TEKSTFRAGMENT.
★ ★ ★

Mevrouw Hamer (PvdA):

Ik heb nadrukkelijk niet gezegd dat ik die mensen bij wijze van spreken naar schoolbesturen wil laten gaan, want ons aller grootste zorg is natuurlijk dat daar nieuwe bureaucratie ontstaat. Dat is dus niet mijn bedoeling, maar wetend dat er vanaf 2007/2008 een gigantisch tekort aan mensen in het onderwijs zal bestaan, ben ik ervoor om te proberen als het ware een win-winsituatie te maken en te bekijken of er een koppeling is te maken tussen deze mensen, die vrijkomen in het geval dat wij overgaan tot een kerndepartement, en het onderwijs.

Mevrouw Vergeer (SP):

Ik denk dat mevrouw Hamer zich realiseert dat wat zij voorstelt eigenlijk de uitkomst is van iets wat de Partij van de Arbeid-fractie altijd heeft voorgestaan, namelijk deregulering, autonomie en rekenschap. Wij zijn er als SP-fractie altijd heel kritisch over geweest dat er voortdurend verantwoording moet worden afgelegd aan OCW. Wij zien dat bijvoorbeeld bij de kleutertoets en het leerlingvolgsysteem. Ik ben het met haar eens dat dit voortdurend verantwoording moeten afleggen aan OCW niet goed is. Er is een mentaliteitsomslag bij OCW nodig. Daarom heb ik eerder voorgesteld om ambtenaren een tijdje, bijvoorbeeld een dagdeel in de week, in de klas te laten vertoeven waardoor zij meer affiniteit met het onderwijs krijgen en ondersteunend kunnen zijn. Ik denk dat wij die omslag moeten maken: niet rekenschap afleggen aan het departement, maar ondersteuning door het departement. Kan mevrouw Hamer hierop commentaar geven?

★ ★ ★

GEGEVEN MATERIAAL.
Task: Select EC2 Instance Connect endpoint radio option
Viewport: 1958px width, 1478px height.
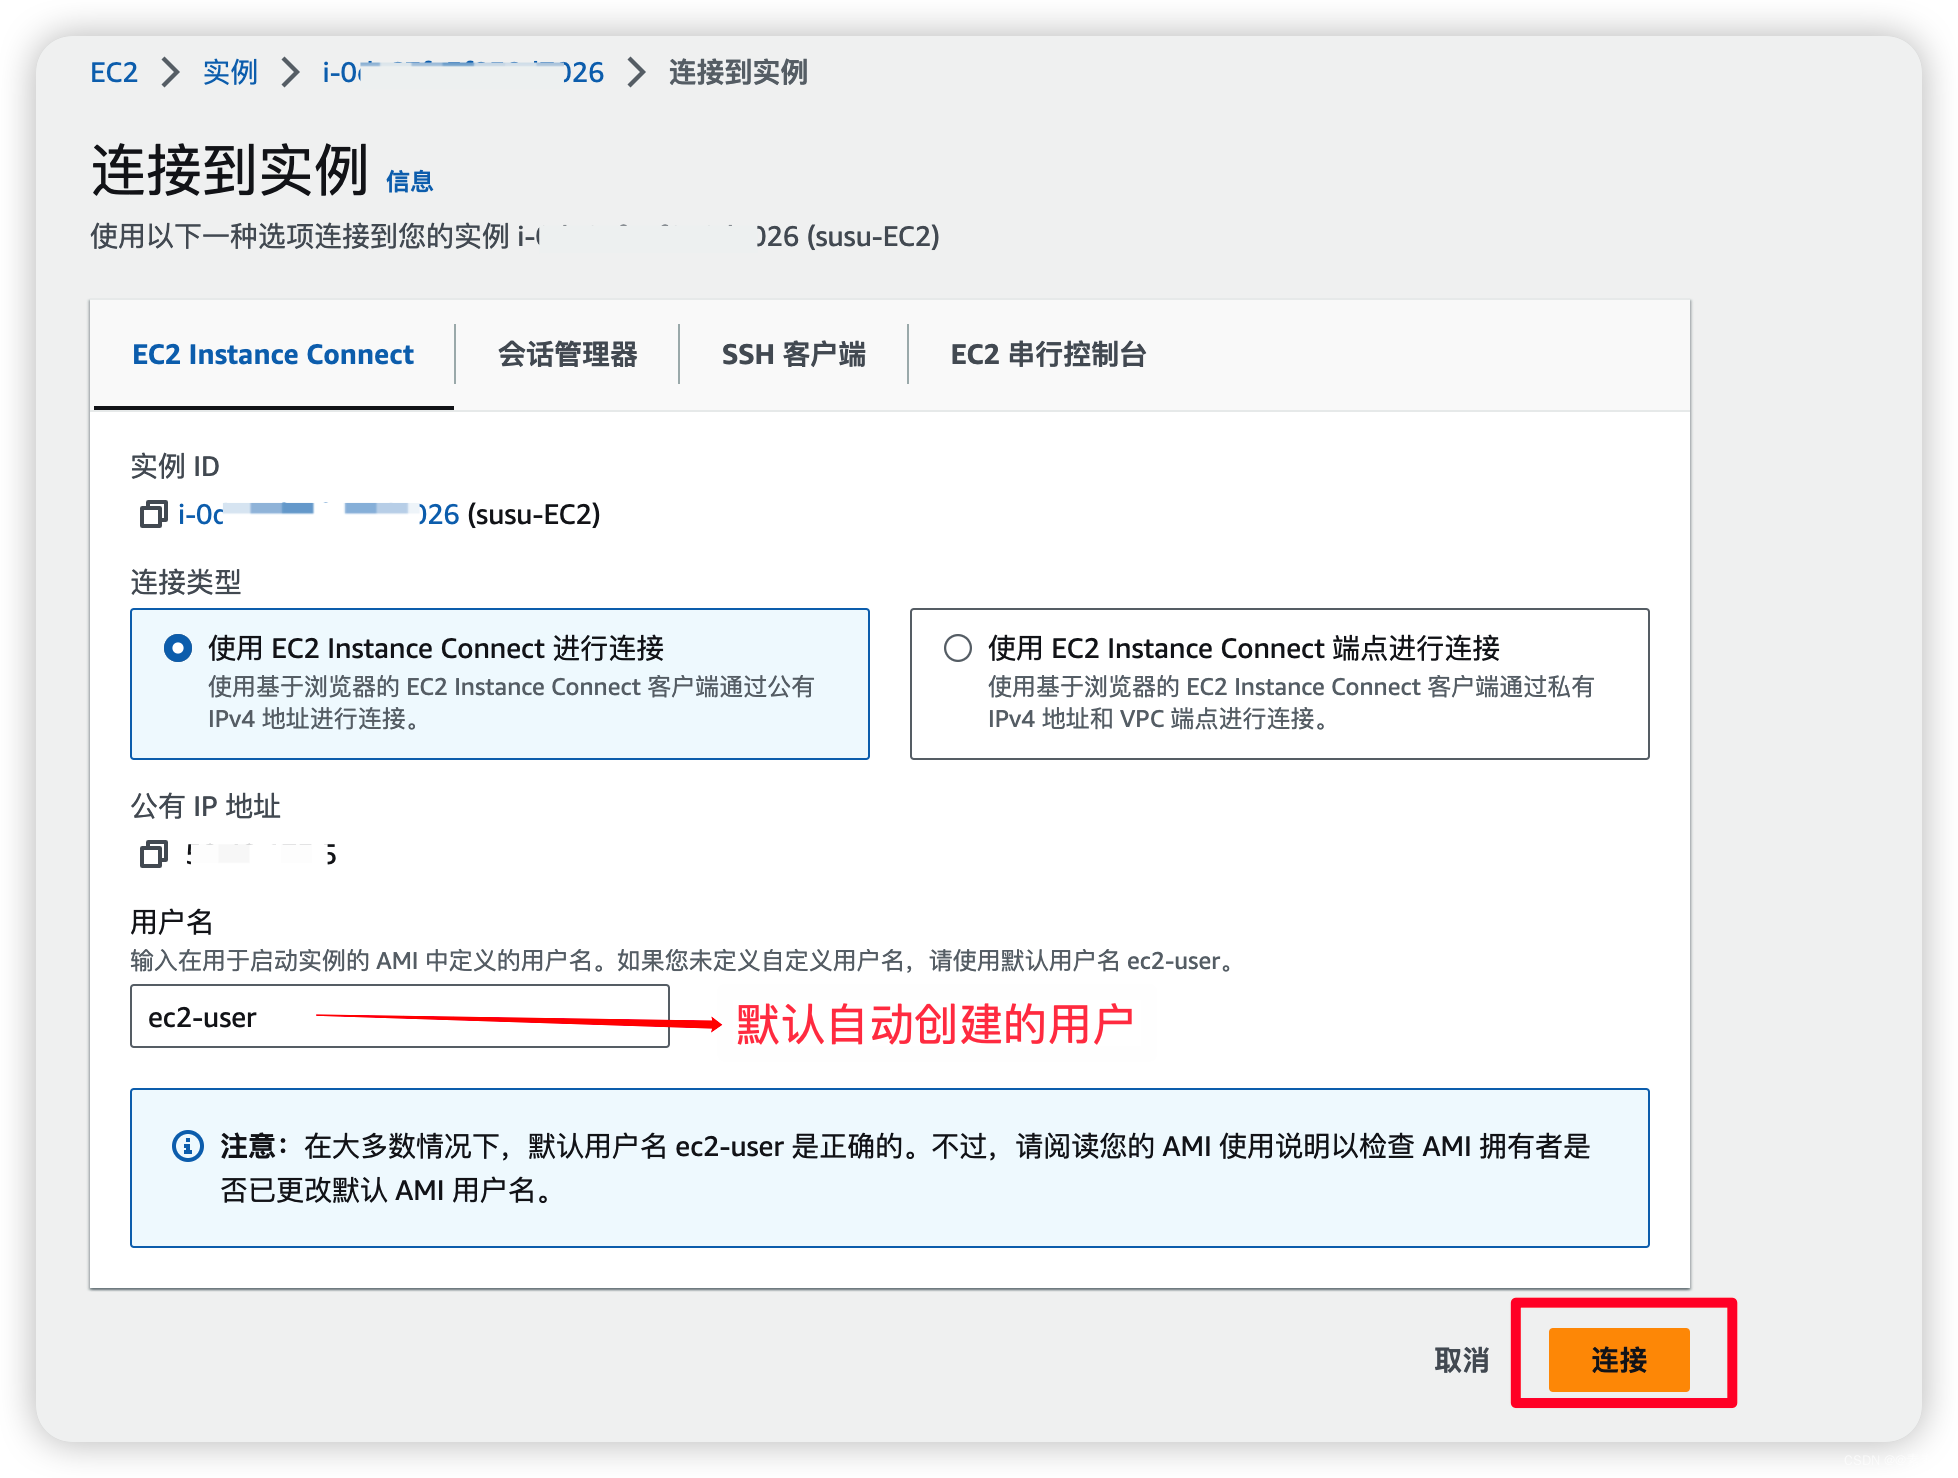Action: click(x=958, y=648)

★ ★ ★

OPGAVE 1.
Beantwoord de volgende vragen over het debatfragment over OCW en het onderwijs.
(a) Vanaf wanneer verwacht mevrouw Hamer een gigantisch tekort aan mensen in het onderwijs?
(b) Welke twee voorbeelden noemt mevrouw Vergeer van het afleggen van verantwoording aan OCW?
(c) Hoeveel tijd wil mevrouw Vergeer ambtenaren bij wijze van voorbeeld in de klas laten doorbrengen?
OPGAVE 2.
Schrijf het debatfragment over OCW en het onderwijs verder, te beginnen na de vraag van mevrouw Vergeer.

ANTWOORD 1.
(a) Vanaf 2007/2008.
(b) De kleutertoets en het leerlingvolgsysteem.
(c) Een dagdeel in de week.

ANTWOORD 2.
Mevrouw Hamer (PvdA):

Ik vind uw gedachte heel sympathiek en ik weet dat er in het verleden allerlei uitwisselingsprojecten zijn geweest tussen scholen en departementen. Ik meen dat u er eerder een motie over hebt ingediend, die ik niet heb gesteund, omdat ik niet vind dat dit een onderwerp is waarover wij uitspraken moeten doen. Als er meer verantwoordelijkheid bij de scholen wordt gelegd voor de uitvoering, moet met name het afleggen van rekenschap door de scholen aan de ouders veel beter worden vastgelegd. Ouders hebben het recht, te weten wat er met hun kind gebeurt, wat zij van de school mogen verwachten en hoe de school daaraan uitvoering geeft. Als je als overheid geld geeft, mag ja ook van de scholen weten welke prestaties zij leveren. U weet dat ik geen voorstander ben van een toetscircus. Ik was niet voor de kleutertoets. Ik ben wel voor leerlingvolgsystemen. Ik geloof dat ik er als eerste aandacht voor heb gevraagd in de Kamer. De minister heeft mij daarin gelukkig een aantal keren gesteund, maar ik wil niet toe naar een heel toetscircus.

Mevrouw Vergeer (SP):

In uw verhaal hoor ik dat er veel meer verantwoordelijkheid moet worden neergelegd bij de ouders. Dat is volgens mij ook de lijn van de minister. Eigenlijk moeten ouders er nu voor gaan zorgen dat de scholen goed lopen. Ik vraag u daar nog eens goed over na te denken.

Mevrouw Hamer (PvdA):

Dat hebt u mij net niet horen zeggen.

Mevrouw Vergeer (SP):

U zei net: ouders moeten gaan meepraten en de scholen moeten verantwoording gaan afleggen aan de ouders en niet meer aan OCW. Dus, ouders zijn degenen die er straks voor moeten zorgen dat het onderwijs in orde is.

Mevrouw Hamer (PvdA):

Dan hebt u mij verkeerd verstaan. Ik zei twee dingen. In de eerste plaats zei ik dat de school verantwoording moet afleggen aan de ouders over het individuele kind. Ik wil graag weten wat er met mijn kind op de school gebeurt, wat ik van de school mag verwachten en wat de school van plan is om het kind waar naartoe op weg te helpen. Ik neem aan dat u dat ook voor uw kind wilt weten. In de tweede plaats zei ik dat scholen verantwoording moeten afleggen aan inspectie en landelijke overheid over hun resultaten. Dat hoort ook bij meer verantwoordelijkheid voor de uitvoering. Ik zeg dus helemaal niet dat die ouders de rol van het ministerie moeten overnemen. Ik moet er niet aan denken! Dat punt van u begrijp ik eerlijk gezegd niet goed.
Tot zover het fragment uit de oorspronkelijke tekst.